## Work to be completed:
From the records below, output exactly the lines running from the line containing "This screenshot has width=1183, height=663." through the line containing "Given: Click the", and no others.

## Supplied records:

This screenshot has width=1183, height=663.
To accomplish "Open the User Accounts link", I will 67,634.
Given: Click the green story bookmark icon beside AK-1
--
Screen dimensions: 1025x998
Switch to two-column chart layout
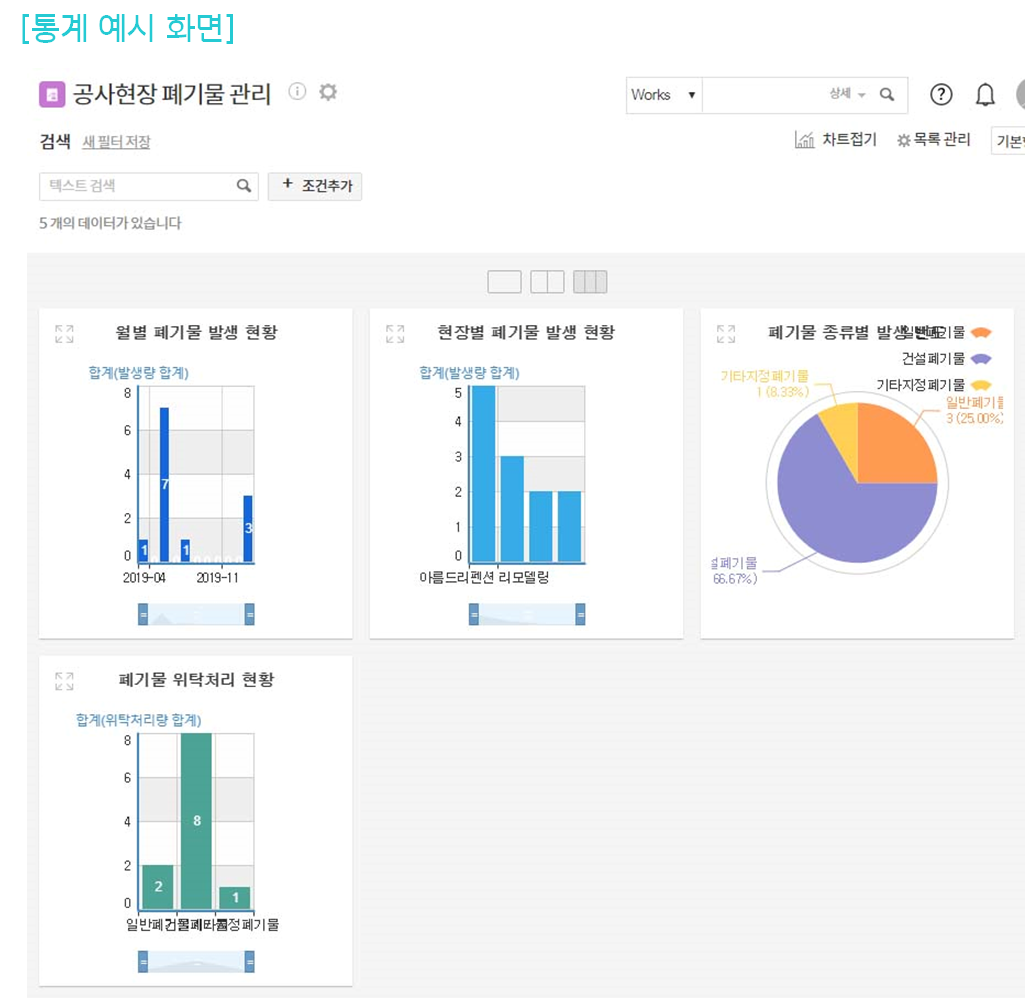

## Solution to this problem:
This screenshot has width=1183, height=663.
To accomplish "Open the User Accounts link", I will 67,634.
Given: Click the green story bookmark icon beside AK-1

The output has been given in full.